[Dataset excerpts]
============
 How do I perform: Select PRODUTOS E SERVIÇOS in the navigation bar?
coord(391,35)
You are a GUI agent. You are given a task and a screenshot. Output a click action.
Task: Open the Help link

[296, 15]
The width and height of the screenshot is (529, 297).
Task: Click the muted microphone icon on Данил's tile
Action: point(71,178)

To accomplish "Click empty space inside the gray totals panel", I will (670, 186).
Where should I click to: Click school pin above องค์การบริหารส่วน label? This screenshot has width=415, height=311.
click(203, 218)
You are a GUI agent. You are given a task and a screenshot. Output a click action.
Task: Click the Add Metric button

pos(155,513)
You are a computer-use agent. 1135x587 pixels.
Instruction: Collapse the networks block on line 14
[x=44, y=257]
============
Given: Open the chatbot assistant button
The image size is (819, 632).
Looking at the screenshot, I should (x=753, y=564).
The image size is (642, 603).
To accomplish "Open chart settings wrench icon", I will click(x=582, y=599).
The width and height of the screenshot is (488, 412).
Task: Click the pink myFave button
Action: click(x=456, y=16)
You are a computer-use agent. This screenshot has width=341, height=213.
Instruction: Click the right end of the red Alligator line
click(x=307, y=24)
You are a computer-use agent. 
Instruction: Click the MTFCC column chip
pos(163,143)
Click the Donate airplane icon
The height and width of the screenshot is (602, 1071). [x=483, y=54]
============
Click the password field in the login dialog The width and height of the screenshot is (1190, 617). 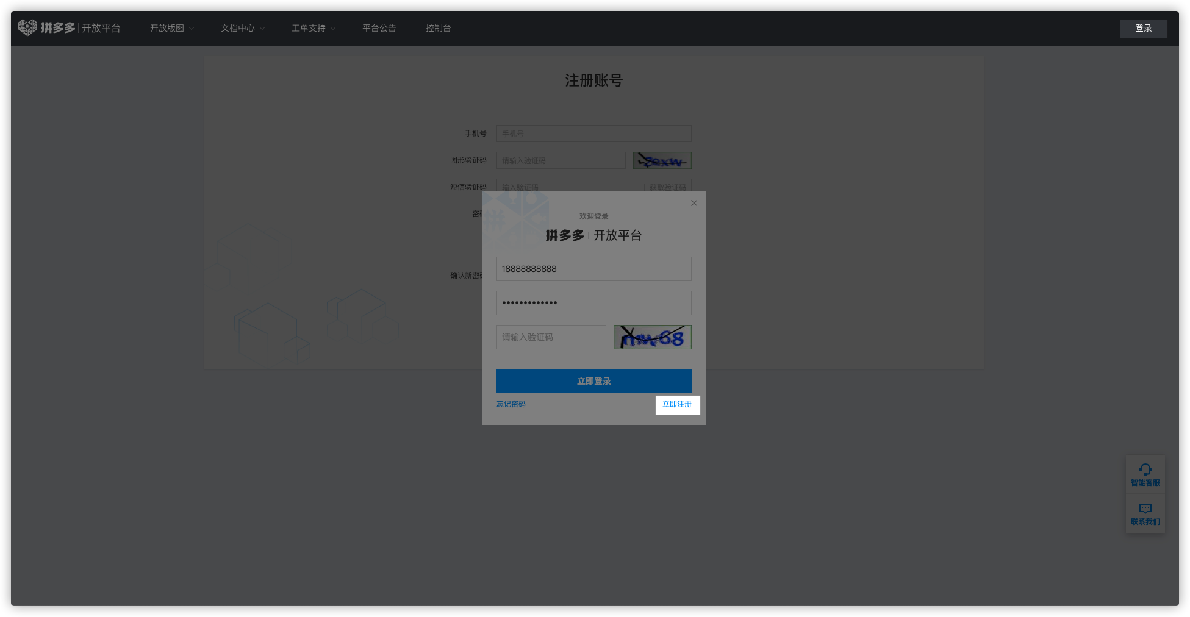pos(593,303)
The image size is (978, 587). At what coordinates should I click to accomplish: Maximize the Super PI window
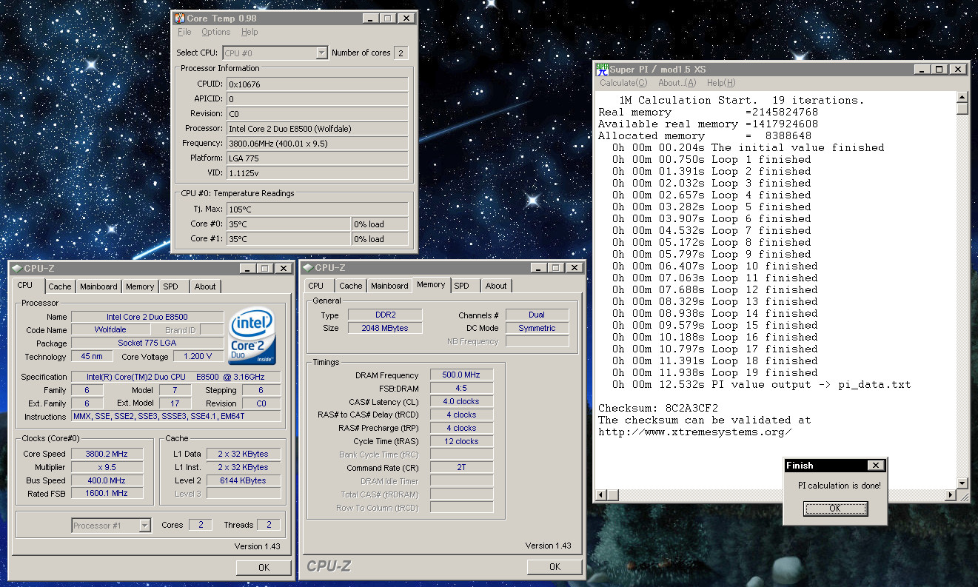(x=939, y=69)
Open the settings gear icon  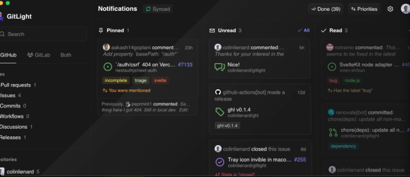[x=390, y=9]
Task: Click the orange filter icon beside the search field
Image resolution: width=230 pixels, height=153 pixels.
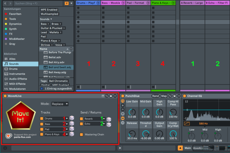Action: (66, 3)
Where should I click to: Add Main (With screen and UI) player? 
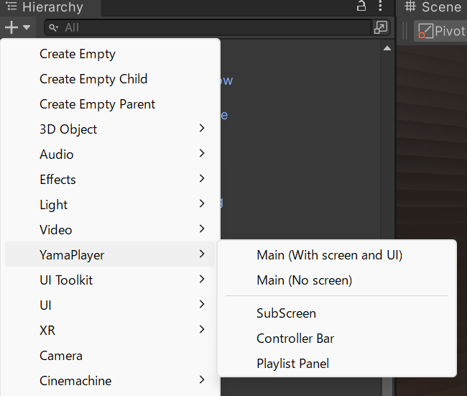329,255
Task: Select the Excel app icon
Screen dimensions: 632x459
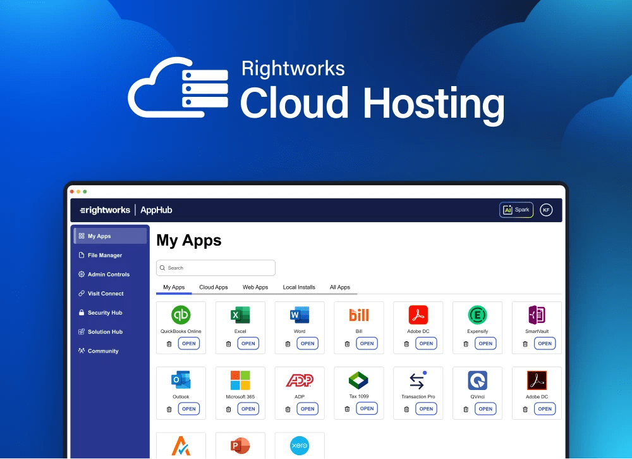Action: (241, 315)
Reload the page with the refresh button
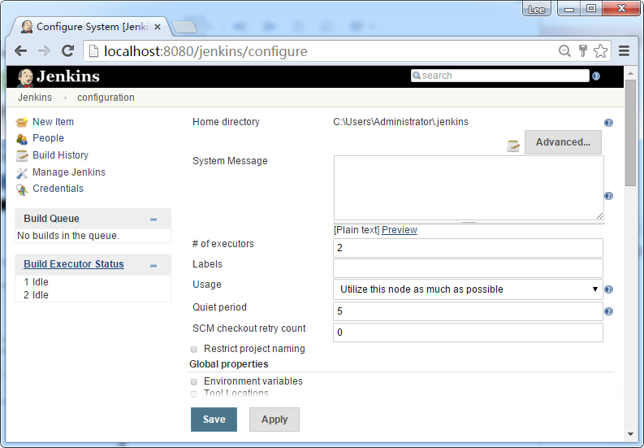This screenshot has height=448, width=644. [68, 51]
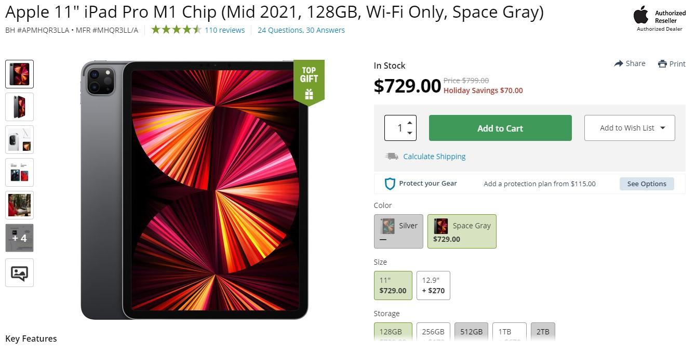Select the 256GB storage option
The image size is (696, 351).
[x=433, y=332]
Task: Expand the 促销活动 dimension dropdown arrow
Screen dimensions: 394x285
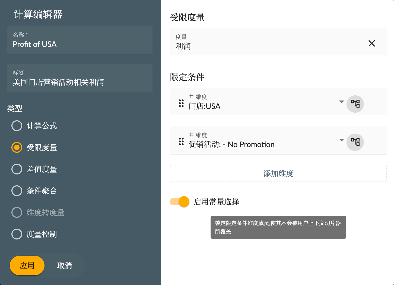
============
= The task =
Look above for the line holding "Task: Expand the" and the line holding "Screen dimensions: 394x285", then output exactly those two lines and every line between them, nothing more.

= Response area =
Task: Expand the 促销活动 dimension dropdown arrow
Screen dimensions: 394x285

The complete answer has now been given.